What to produce
Each record should be output exactly, with every character kept.

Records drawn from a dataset
+--

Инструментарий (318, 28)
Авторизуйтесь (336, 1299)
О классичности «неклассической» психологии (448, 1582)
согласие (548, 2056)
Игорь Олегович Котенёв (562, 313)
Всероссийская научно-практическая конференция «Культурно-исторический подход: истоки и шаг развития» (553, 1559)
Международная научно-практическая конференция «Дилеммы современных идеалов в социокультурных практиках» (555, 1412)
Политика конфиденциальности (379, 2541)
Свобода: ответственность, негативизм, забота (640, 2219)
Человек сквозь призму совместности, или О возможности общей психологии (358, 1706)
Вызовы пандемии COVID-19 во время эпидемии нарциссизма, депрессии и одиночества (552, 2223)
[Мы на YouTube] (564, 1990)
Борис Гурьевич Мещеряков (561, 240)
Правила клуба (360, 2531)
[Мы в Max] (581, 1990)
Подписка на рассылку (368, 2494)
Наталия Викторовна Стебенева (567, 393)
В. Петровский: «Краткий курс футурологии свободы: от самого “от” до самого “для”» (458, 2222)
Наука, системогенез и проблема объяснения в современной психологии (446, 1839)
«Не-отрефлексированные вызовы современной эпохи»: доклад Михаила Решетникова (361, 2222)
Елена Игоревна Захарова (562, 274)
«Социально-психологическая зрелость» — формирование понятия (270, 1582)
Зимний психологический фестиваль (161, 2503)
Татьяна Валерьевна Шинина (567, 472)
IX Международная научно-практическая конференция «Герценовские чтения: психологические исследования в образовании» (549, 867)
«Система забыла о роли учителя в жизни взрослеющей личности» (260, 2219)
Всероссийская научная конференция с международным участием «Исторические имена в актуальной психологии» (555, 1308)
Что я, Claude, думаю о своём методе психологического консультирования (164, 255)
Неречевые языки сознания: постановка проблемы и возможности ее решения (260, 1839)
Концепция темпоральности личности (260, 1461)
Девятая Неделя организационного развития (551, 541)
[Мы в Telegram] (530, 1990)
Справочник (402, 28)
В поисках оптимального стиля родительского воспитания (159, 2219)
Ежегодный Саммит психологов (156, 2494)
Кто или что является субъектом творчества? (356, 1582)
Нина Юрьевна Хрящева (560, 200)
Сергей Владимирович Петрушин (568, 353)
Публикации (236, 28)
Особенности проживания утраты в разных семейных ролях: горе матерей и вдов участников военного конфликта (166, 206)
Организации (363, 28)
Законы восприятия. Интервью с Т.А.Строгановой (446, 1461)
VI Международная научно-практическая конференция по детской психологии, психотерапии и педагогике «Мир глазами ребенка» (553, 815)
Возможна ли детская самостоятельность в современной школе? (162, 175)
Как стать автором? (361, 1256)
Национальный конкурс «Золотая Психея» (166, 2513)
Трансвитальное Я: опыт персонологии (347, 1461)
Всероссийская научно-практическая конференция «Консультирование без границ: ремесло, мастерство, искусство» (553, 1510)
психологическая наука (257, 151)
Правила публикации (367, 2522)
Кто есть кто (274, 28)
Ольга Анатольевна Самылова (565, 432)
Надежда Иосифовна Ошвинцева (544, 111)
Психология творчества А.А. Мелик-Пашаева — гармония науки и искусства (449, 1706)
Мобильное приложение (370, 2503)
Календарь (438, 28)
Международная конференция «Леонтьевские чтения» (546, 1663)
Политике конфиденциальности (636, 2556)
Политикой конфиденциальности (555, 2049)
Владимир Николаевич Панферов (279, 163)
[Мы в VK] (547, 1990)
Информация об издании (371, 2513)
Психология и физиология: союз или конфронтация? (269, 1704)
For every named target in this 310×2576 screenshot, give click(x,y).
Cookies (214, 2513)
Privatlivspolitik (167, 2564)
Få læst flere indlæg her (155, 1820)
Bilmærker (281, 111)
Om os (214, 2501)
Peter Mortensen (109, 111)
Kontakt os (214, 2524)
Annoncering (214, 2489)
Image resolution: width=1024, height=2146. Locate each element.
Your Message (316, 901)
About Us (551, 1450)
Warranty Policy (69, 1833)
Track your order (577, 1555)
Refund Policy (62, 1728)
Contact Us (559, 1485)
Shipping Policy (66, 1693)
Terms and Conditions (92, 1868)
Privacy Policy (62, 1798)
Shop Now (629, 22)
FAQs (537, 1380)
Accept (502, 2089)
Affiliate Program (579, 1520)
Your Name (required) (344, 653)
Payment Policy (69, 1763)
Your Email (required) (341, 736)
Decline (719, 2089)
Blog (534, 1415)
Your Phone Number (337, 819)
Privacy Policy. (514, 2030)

+--

Response area
Инструментарий (318, 28)
Авторизуйтесь (336, 1299)
О классичности «неклассической» психологии (448, 1582)
согласие (548, 2056)
Игорь Олегович Котенёв (562, 313)
Всероссийская научно-практическая конференция «Культурно-исторический подход: истоки и шаг развития» (553, 1559)
Международная научно-практическая конференция «Дилеммы современных идеалов в социокультурных практиках» (555, 1412)
Политика конфиденциальности (379, 2541)
Свобода: ответственность, негативизм, забота (640, 2219)
Человек сквозь призму совместности, или О возможности общей психологии (358, 1706)
Вызовы пандемии COVID-19 во время эпидемии нарциссизма, депрессии и одиночества (552, 2223)
[Мы на YouTube] (564, 1990)
Борис Гурьевич Мещеряков (561, 240)
Правила клуба (360, 2531)
[Мы в Max] (581, 1990)
Подписка на рассылку (368, 2494)
Наталия Викторовна Стебенева (567, 393)
В. Петровский: «Краткий курс футурологии свободы: от самого “от” до самого “для”» (458, 2222)
Наука, системогенез и проблема объяснения в современной психологии (446, 1839)
«Не-отрефлексированные вызовы современной эпохи»: доклад Михаила Решетникова (361, 2222)
Елена Игоревна Захарова (562, 274)
«Социально-психологическая зрелость» — формирование понятия (270, 1582)
Зимний психологический фестиваль (161, 2503)
Татьяна Валерьевна Шинина (567, 472)
IX Международная научно-практическая конференция «Герценовские чтения: психологические исследования в образовании» (549, 867)
«Система забыла о роли учителя в жизни взрослеющей личности» (260, 2219)
Всероссийская научная конференция с международным участием «Исторические имена в актуальной психологии» (555, 1308)
Что я, Claude, думаю о своём методе психологического консультирования (164, 255)
Неречевые языки сознания: постановка проблемы и возможности ее решения (260, 1839)
Концепция темпоральности личности (260, 1461)
Девятая Неделя организационного развития (551, 541)
[Мы в Telegram] (530, 1990)
Справочник (402, 28)
В поисках оптимального стиля родительского воспитания (159, 2219)
Ежегодный Саммит психологов (156, 2494)
Кто или что является субъектом творчества? (356, 1582)
Нина Юрьевна Хрящева (560, 200)
Сергей Владимирович Петрушин (568, 353)
Публикации (236, 28)
Особенности проживания утраты в разных семейных ролях: горе матерей и вдов участников военного конфликта (166, 206)
Организации (363, 28)
Законы восприятия. Интервью с Т.А.Строгановой (446, 1461)
VI Международная научно-практическая конференция по детской психологии, психотерапии и педагогике «Мир глазами ребенка» (553, 815)
Возможна ли детская самостоятельность в современной школе? (162, 175)
Как стать автором? (361, 1256)
Национальный конкурс «Золотая Психея» (166, 2513)
Трансвитальное Я: опыт персонологии (347, 1461)
Всероссийская научно-практическая конференция «Консультирование без границ: ремесло, мастерство, искусство» (553, 1510)
психологическая наука (257, 151)
Правила публикации (367, 2522)
Кто есть кто (274, 28)
Ольга Анатольевна Самылова (565, 432)
Надежда Иосифовна Ошвинцева (544, 111)
Психология творчества А.А. Мелик-Пашаева — гармония науки и искусства (449, 1706)
Мобильное приложение (370, 2503)
Календарь (438, 28)
Международная конференция «Леонтьевские чтения» (546, 1663)
Политике конфиденциальности (636, 2556)
Политикой конфиденциальности (555, 2049)
Владимир Николаевич Панферов (279, 163)
[Мы в VK] (547, 1990)
Информация об издании (371, 2513)
Психология и физиология: союз или конфронтация? (269, 1704)
For every named target in this 310×2576 screenshot, give click(x,y).
Cookies (214, 2513)
Privatlivspolitik (167, 2564)
Få læst flere indlæg her (155, 1820)
Bilmærker (281, 111)
Om os (214, 2501)
Peter Mortensen (109, 111)
Kontakt os (214, 2524)
Annoncering (214, 2489)
Image resolution: width=1024, height=2146. Locate each element.
Your Message (316, 901)
About Us (551, 1450)
Warranty Policy (69, 1833)
Track your order (577, 1555)
Refund Policy (62, 1728)
Contact Us (559, 1485)
Shipping Policy (66, 1693)
Terms and Conditions (92, 1868)
Privacy Policy (62, 1798)
Shop Now (629, 22)
FAQs (537, 1380)
Accept (502, 2089)
Affiliate Program (579, 1520)
Your Name (required) (344, 653)
Payment Policy (69, 1763)
Your Email (required) (341, 736)
Decline (719, 2089)
Blog (534, 1415)
Your Phone Number (337, 819)
Privacy Policy. (514, 2030)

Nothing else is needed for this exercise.